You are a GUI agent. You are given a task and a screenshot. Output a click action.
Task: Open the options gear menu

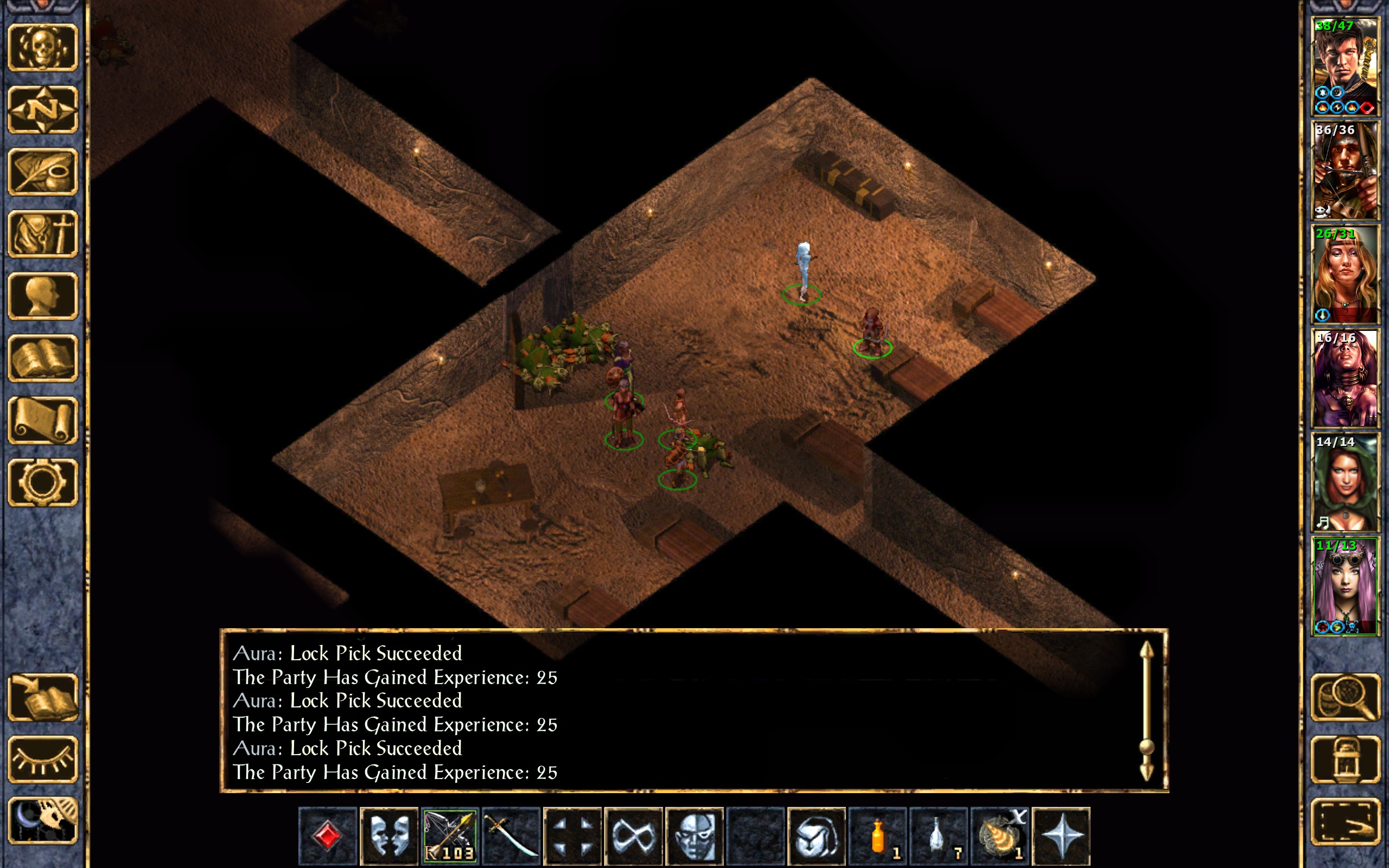(42, 482)
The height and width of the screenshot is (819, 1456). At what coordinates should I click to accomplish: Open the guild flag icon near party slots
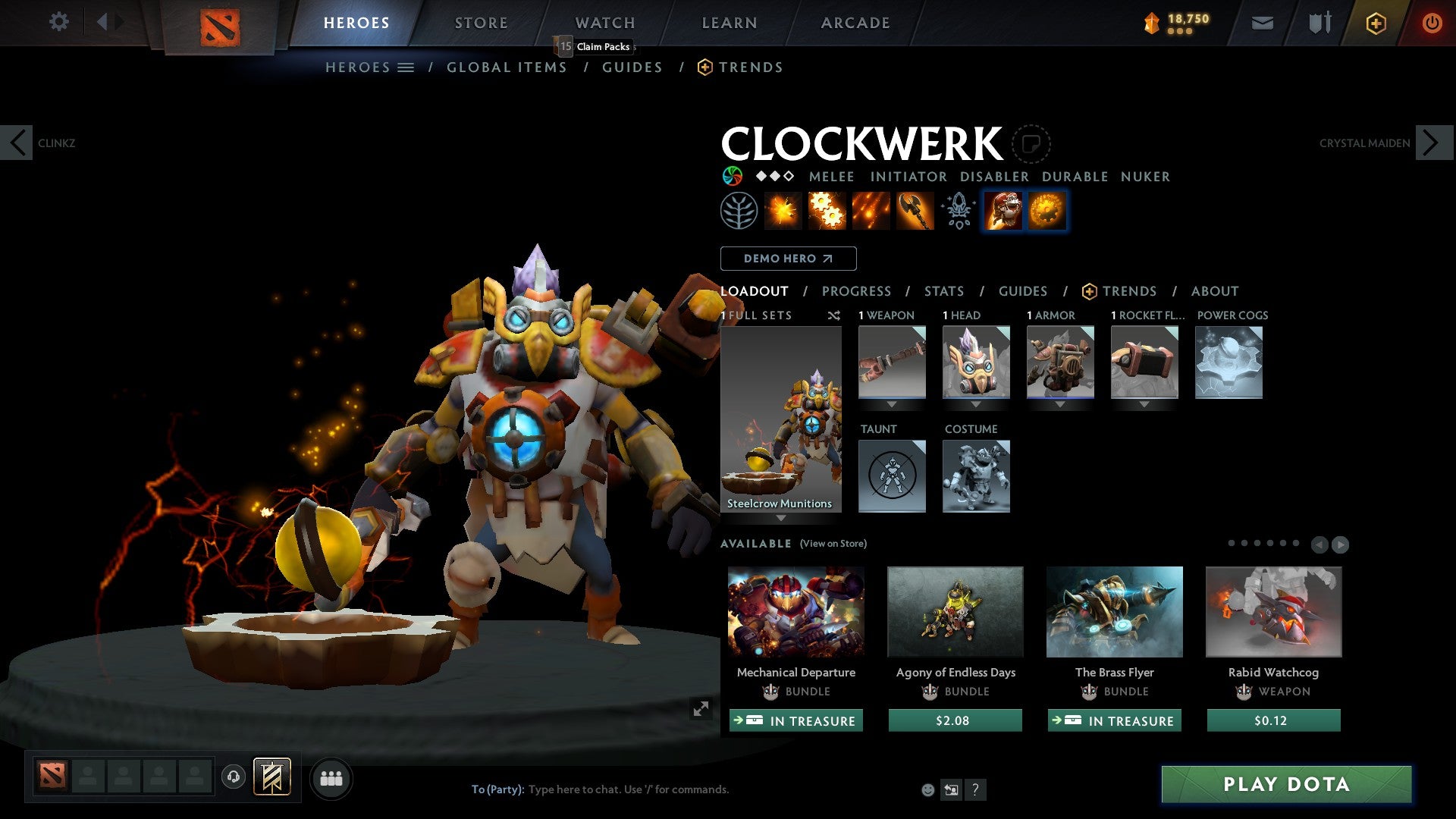coord(271,777)
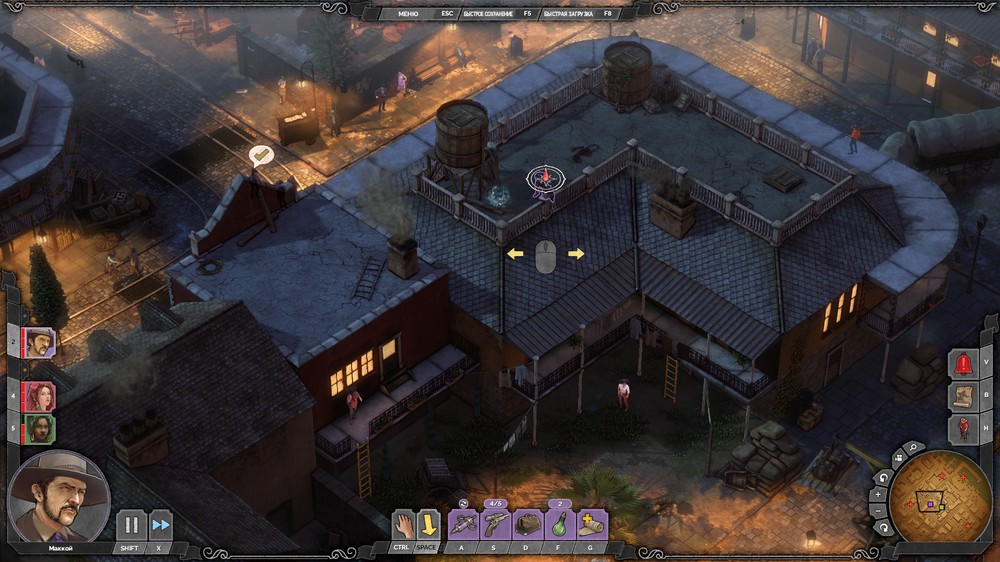Screen dimensions: 1000x562
Task: Activate the fast-forward button
Action: pyautogui.click(x=160, y=525)
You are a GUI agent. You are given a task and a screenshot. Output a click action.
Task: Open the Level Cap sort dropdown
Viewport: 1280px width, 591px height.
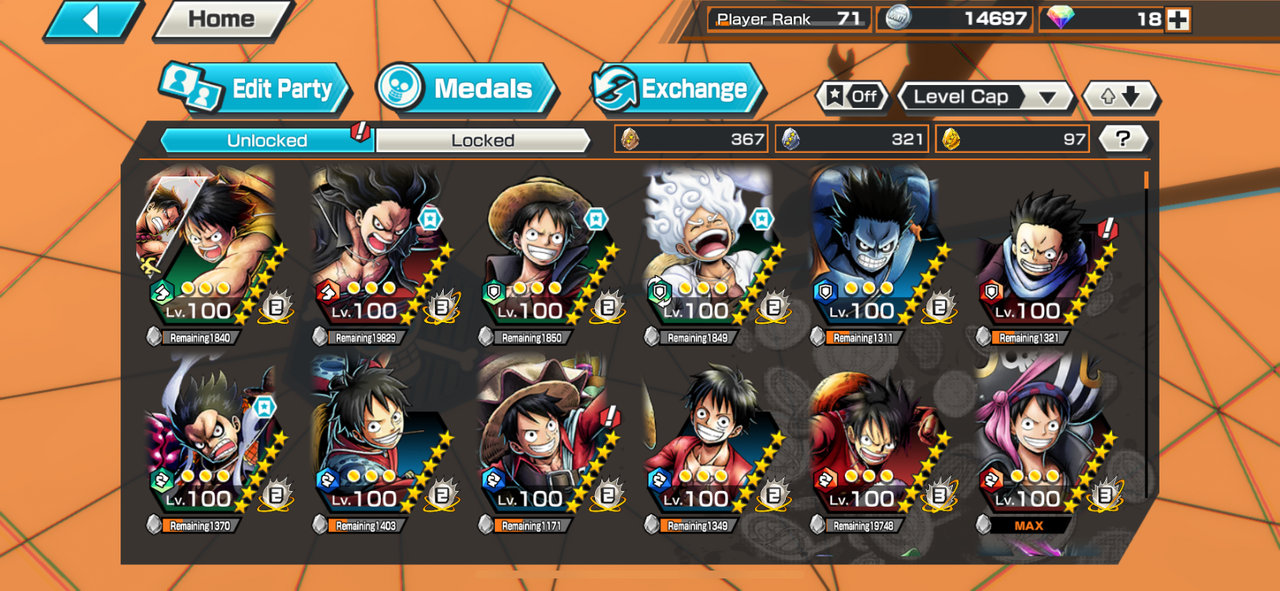[985, 97]
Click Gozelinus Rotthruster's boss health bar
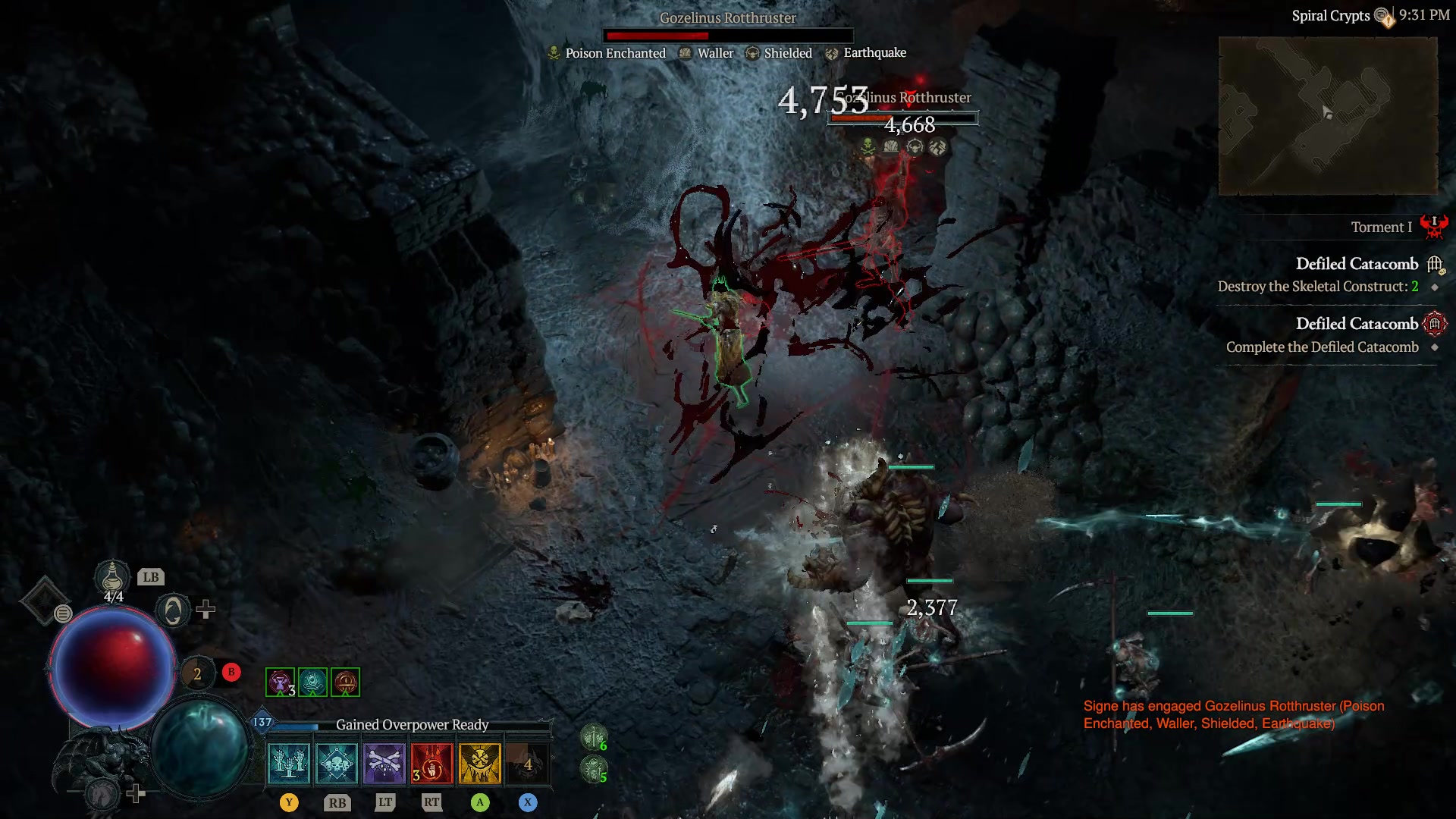Screen dimensions: 1456x819 pos(728,34)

* **Job**
Rewrite the entries above as a Markdown table with columns "No." and "Text", one numbered row per line, starting at the line that has "The height and" and ending after the line that has "Action: pyautogui.click(x=160, y=525)". Skip blank lines and leave the pictures out.

* **Solution**
| No. | Text |
|---|---|
| 1 | The height and width of the screenshot is (819, 1456). At what coordinates should I click to accomplish: Open the guild flag icon near party slots |
| 2 | coord(271,777) |
| 3 | Screen dimensions: 1000x562 |
| 4 | Task: Activate the fast-forward button |
| 5 | Action: pyautogui.click(x=160, y=525) |